Competition Is More Than Winning

February 28, 2020 | Uncategorized

By: Robert Helfst

Competition is everywhere. From sporting events to academia to competing for promotions in the workplace, it’s all around us. So if we are faced with competition every day we know our ninjas are faced with it too. How do we raise competitive kids without making winning their only objective? 

Why is Competition Good for Children?

Many things come from healthy competition, but one of the most important ones is innovation. If we didn’t ourselves and each other to be better we’d stay stagnant at the same point forever. Our ninjas are no different. By creating a competitive drive in our kids we improve their futures. 

Not only is competition important in sports, but in academia too. Your child’s drive for success will be apparent both on the court or field and in the classroom. And while the lessons can be tough, losing is even more important than winning in competition. We never want to see our ninjas lose, but it is important for developing their grit and showing them not to give up even when they don’t succeed.
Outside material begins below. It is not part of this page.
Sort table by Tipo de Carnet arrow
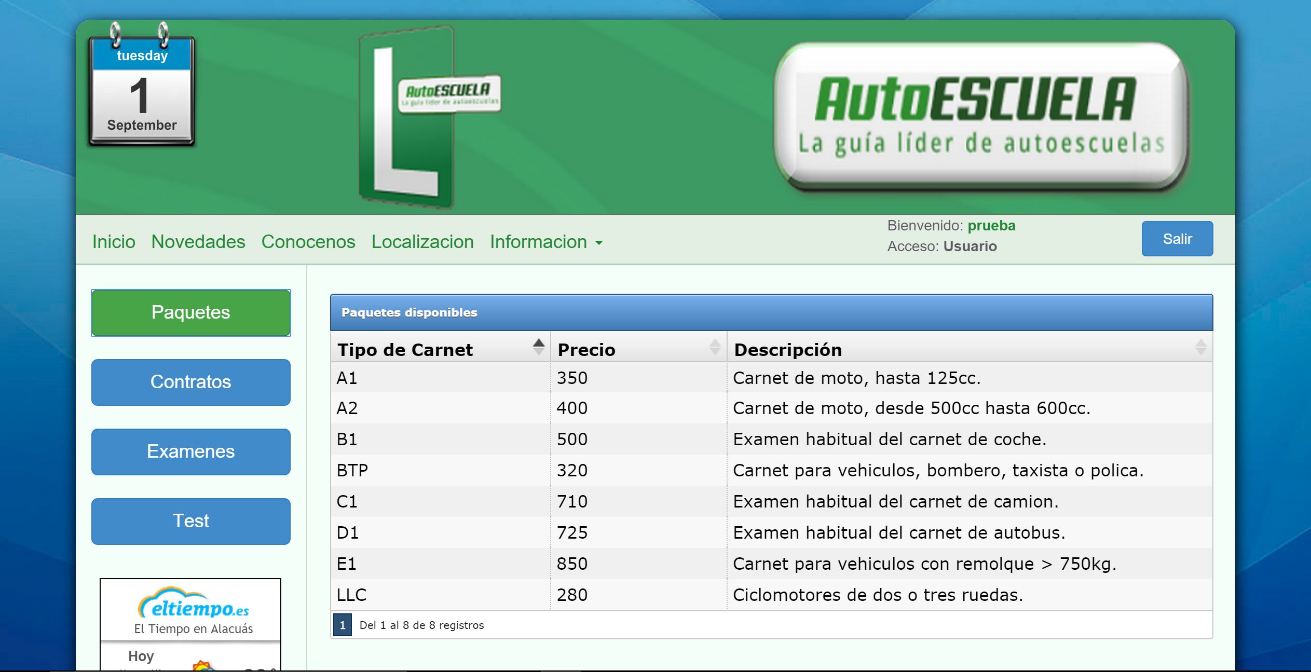The height and width of the screenshot is (672, 1311). pyautogui.click(x=538, y=347)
Building a Ninja’s Competitive Spirit 

There are many ways to build a ninja’s competitive spirit. The easiest way is to build some competition into your ninja’s life is by getting them active in competitive sports. There are so many different sports to choose from too! So there’s something for everyone. Some of the most readily available competitive sports are:

  • Ninja Competitions
  • Baseball
  • Softball
  • Soccer
  • Basketball
  • Football 
  • Swimming Teams
  • Tennis
  • Golf
  • Volleyball
  • Martial arts

Outside of organized sports, competition can be built at home. It can be anything from competing while playing games together to who can complete the most chores in a time period (really a huge win for you). Competition doesn’t have to come with prizes –  most of the time the glory of winning is enough. Another lesson that can strengthen a competitive spirit in a good way is by challenging a ninja to be competitive with themselves. Competing with themselves in things like academics, kindness and challenging themselves in sports can create a better self-image by showing them how much they are really capable of.

The Balance Between Competition and Fun

Fun and competition really go hand in hand and really are the same thing most of the time. But, there are times when competition isn’t fun. It can seem more like pressure, aggression, and challenges that just can’t be completed. 
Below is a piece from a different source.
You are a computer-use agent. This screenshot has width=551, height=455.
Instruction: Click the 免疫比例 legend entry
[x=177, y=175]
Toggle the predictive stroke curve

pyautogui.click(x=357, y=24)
So how do we keep competition fun? It all starts with you. Teaching a healthy competitive spirit starts with the example that you set for your ninja. By being encouraging instead of yelling, teaching good sportsmanship not only to their teams but to opposing teams, and by not using things like trash-talking and intimidation. 
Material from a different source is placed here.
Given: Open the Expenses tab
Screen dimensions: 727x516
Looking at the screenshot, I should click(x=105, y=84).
Hard work doesn’t mean not having fun, and to get kids to stay active in team sports they have to enjoy the time spent on that activity. If you are the type of parent who volunteers for coaching opportunities it is your job and responsibility to show your athletes how to be competitive and respectful while still having fun. Take cues from your team. While hitting every shot is important on the court, so is having a laugh with your team in order to build more of a family feel. Finding the balance between competition and fun can mean giving your athletes more agency in how practices are run, including them in playmaking and line-ups, and listening to their opinions on what they think the strengths of the team are. 

Drawbacks of Competition

While we try to keep competition fun no matter what, sometimes it’s really not. While helping our ninjas gain a competitive spirit, we also have to teach them that not everything is a competition. There can be other drawbacks too. Competition against themselves can so quickly turn into unhealthy self-judgment and feeling inadequate. When it comes to feelings like these it is important to remind your ninja of their strengths and that not everyone succeeds at the same things. Parents set the greatest example of a healthy competitive spirit. Instead of yelling on the sidelines and overdoing the competitiveness that you show your athlete, pat them on the back and tell them the things that they’ve done well. When it comes down to it, it doesn’t matter if it was a win or a loss, it just matters that they have had fun. 

Everyone ends up with a competitive streak in some way. It’s up to you to create a healthy relationship between your ninja and competition. The right guidance and insight from you can help serve your children for the rest of their lives.